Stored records
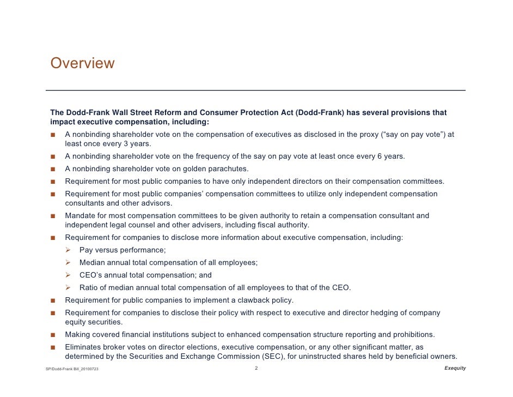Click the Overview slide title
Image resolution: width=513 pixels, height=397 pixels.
pyautogui.click(x=82, y=64)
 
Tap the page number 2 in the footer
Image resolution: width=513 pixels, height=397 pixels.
pyautogui.click(x=256, y=369)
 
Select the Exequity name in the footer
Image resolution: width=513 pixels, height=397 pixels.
pyautogui.click(x=455, y=369)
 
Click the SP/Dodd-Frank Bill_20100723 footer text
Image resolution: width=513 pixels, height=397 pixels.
pyautogui.click(x=72, y=370)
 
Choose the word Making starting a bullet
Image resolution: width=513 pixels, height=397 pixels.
pyautogui.click(x=78, y=334)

■ Stated problem
Output as a numbered list every line of the records from the line containing "Select the Exequity name in the footer" through the final line, both included, with blank lines omitted.

■ Written response
1. Select the Exequity name in the footer
2. Image resolution: width=513 pixels, height=397 pixels.
3. pyautogui.click(x=455, y=369)
4. Click the SP/Dodd-Frank Bill_20100723 footer text
5. Image resolution: width=513 pixels, height=397 pixels.
6. pyautogui.click(x=72, y=370)
7. Choose the word Making starting a bullet
8. Image resolution: width=513 pixels, height=397 pixels.
9. pyautogui.click(x=78, y=334)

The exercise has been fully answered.